__Pixel coordinate grounding data__:
============================================================

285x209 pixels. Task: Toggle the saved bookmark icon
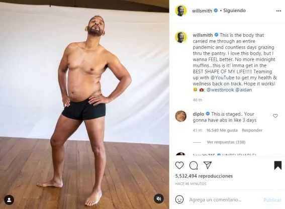(x=278, y=165)
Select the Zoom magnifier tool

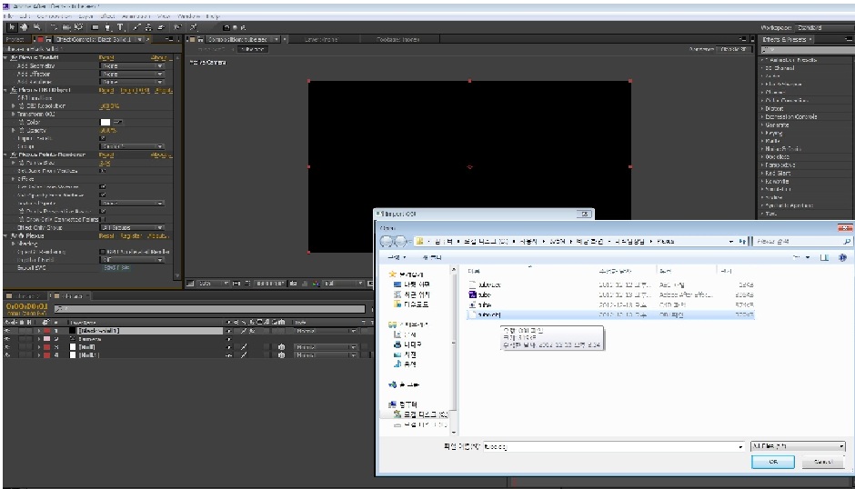[36, 27]
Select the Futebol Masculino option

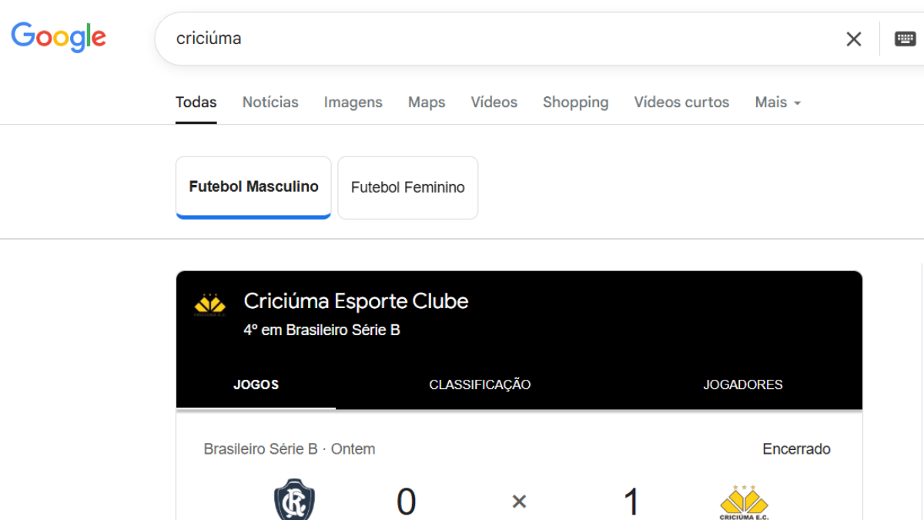253,187
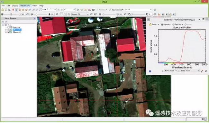Open the Y axis Data Value dropdown
This screenshot has height=123, width=209.
(190, 71)
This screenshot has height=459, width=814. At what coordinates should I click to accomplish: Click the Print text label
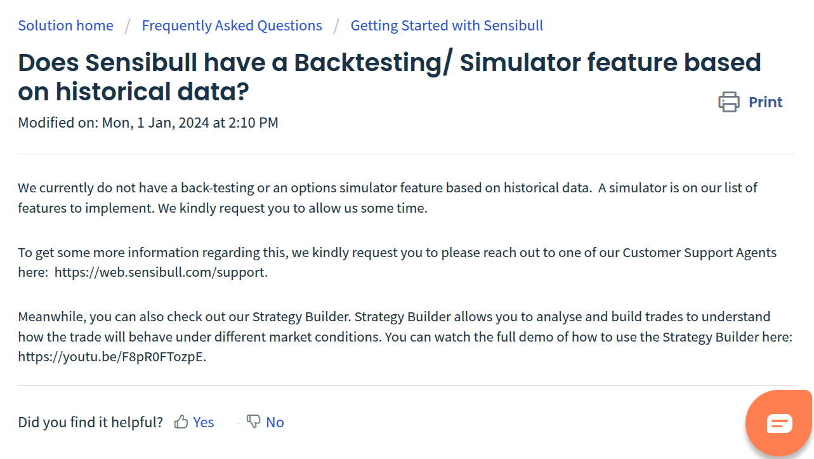point(765,102)
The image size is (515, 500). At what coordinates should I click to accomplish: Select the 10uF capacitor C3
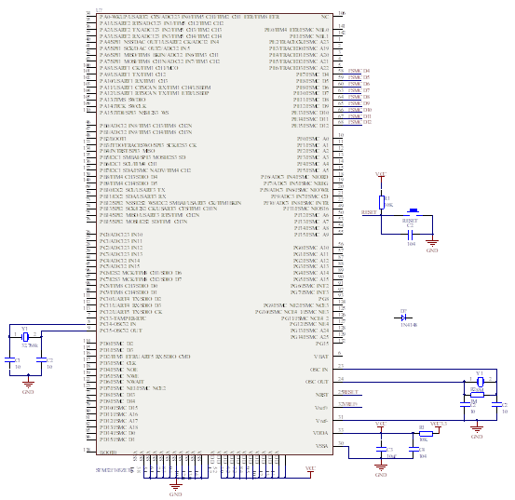click(x=381, y=449)
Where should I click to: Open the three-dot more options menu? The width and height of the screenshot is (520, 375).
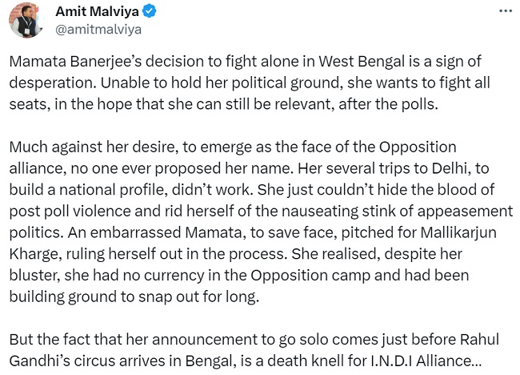point(506,11)
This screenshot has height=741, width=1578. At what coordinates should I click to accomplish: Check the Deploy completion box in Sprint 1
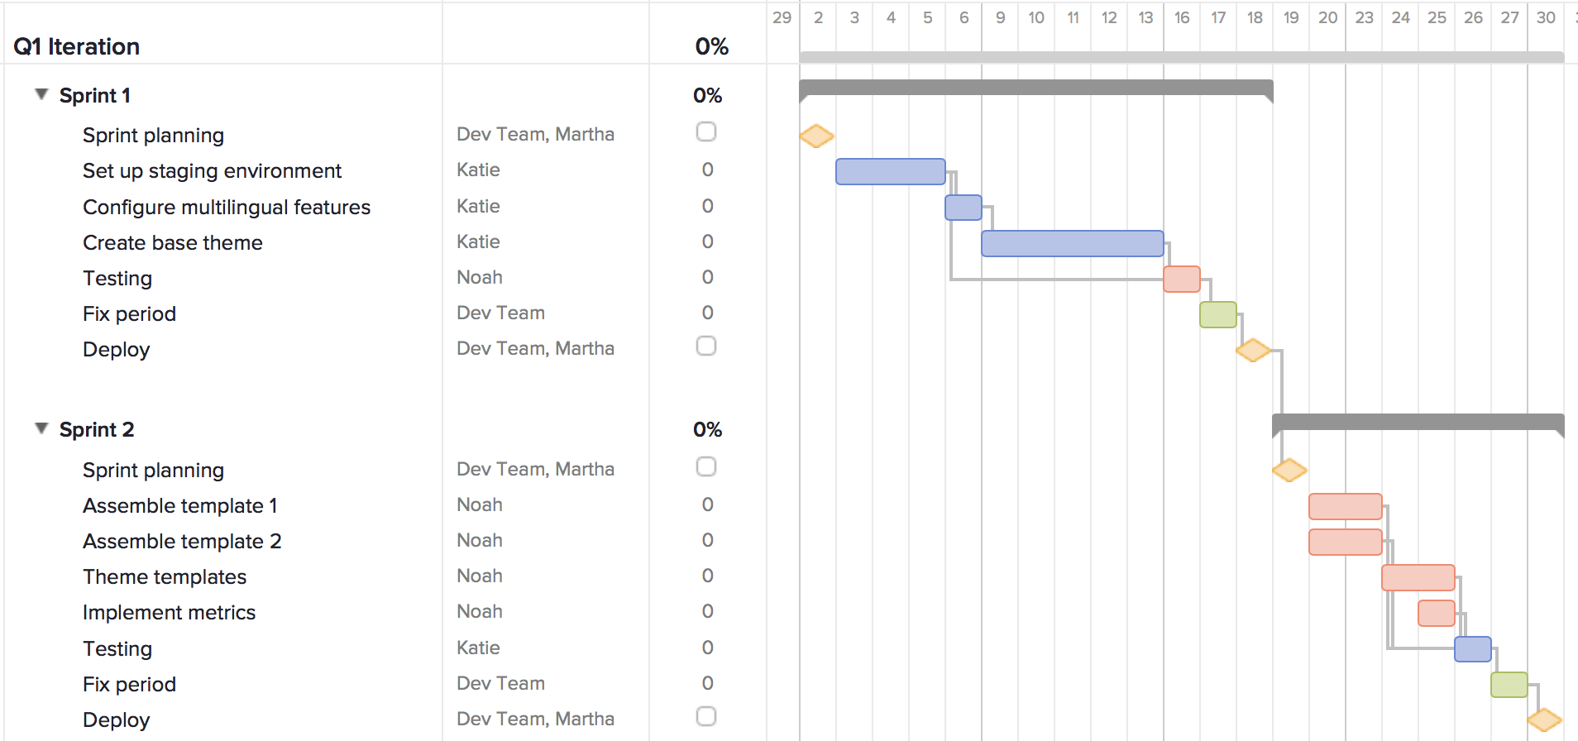tap(706, 346)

============================================================

__Problem requirements__:
Your output should be exactly the lines of the records above from the one with "This screenshot has height=459, width=814." through the last, both ends included, with pictures excluded.

__Your response__:
This screenshot has height=459, width=814. At what coordinates should I click to accomplish: Click the Print text label
point(765,102)
The image size is (515, 500). At what coordinates should I click to accomplish: Select the 10uF capacitor C3
click(x=381, y=449)
Where should I click to: Open the three-dot more options menu? The width and height of the screenshot is (520, 375).
point(506,11)
This screenshot has height=741, width=1578. At what coordinates should I click to accomplish: Check the Deploy completion box in Sprint 1
tap(706, 346)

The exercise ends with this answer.